Synthesis and characterization of new phenylbis(salicylato)bismuth(III) complexes

Compounds with the compositions [BiPh(Hsal)(2)] (1a) and [BiPh(Hsal(4Me))(2)] (1b) were prepared by the reactions of triphenylbismuth with 2-hydroxybenzoic acid (H(2)sal) and 4-methyl-2-hydroxybenzoic acid (H(2)sal(4Me)), respectively, in a 1:2 ratio.
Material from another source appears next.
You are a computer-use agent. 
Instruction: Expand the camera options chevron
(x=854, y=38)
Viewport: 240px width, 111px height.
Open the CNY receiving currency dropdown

The reactions of 1a,b with the bidentate nitrogen donor ligands 1,10-phenanthroline (phen) and 2,2'-bipyridine (bipy) led to the isolation of the corresponding adducts [BiPh(Hsal)(2)(phen)] (2a), [BiPh(Hsal(4Me))(2)(phen)] (2b), [BiPh(Hsal)(2)(bipy)] (2c), and [BiPh(Hsal(4Me))(2)(bipy)] (2d). Crystallographic analyses of the adducts showed the solids to have monomeric structures with six-coordinate Bi(III). One salicylato ligand is coordinated in a monodentate fashion and the other in a bidentate, chelating manner. The phenol oxygen atoms remain uncoordinated in both cases. The coordination geometry around Bi(III) in 2a, 2b center dot Me2CO, 2c, and 2d center dot DMF can be described as distorted pentagonal pyramidal with an apical C atom, while the free space trans to the ipso carbon atom of the phenyl group is believed to accommodate a stereochemically active pair of electrons. The H-1 data demonstrate that the salicylate ligands are fluxional in solution. It was shown that under different reaction conditions a number of bismuth(III) oligomeric, dimeric, and monomeric complexes are produced, including [Bi38O44(Hsal)(26)(Me2CO)(16)(H2O)(2)]center dot 4Me(2)CO, [Bi(Hsal(4Me))(sal(4Me))(phen)](2)center dot 2Me(2)CO ([3](2)center dot 2Me(2)CO), [Bi(Hsal(4Me))(3)(bipy)](2)center dot 4Me(2)CO ([4](2)center dot 4Me(2)CO), and [Bi(Hsal(4Me))(3)(phen)(MeOH)] (5), which attest to a rich chemistry in this system.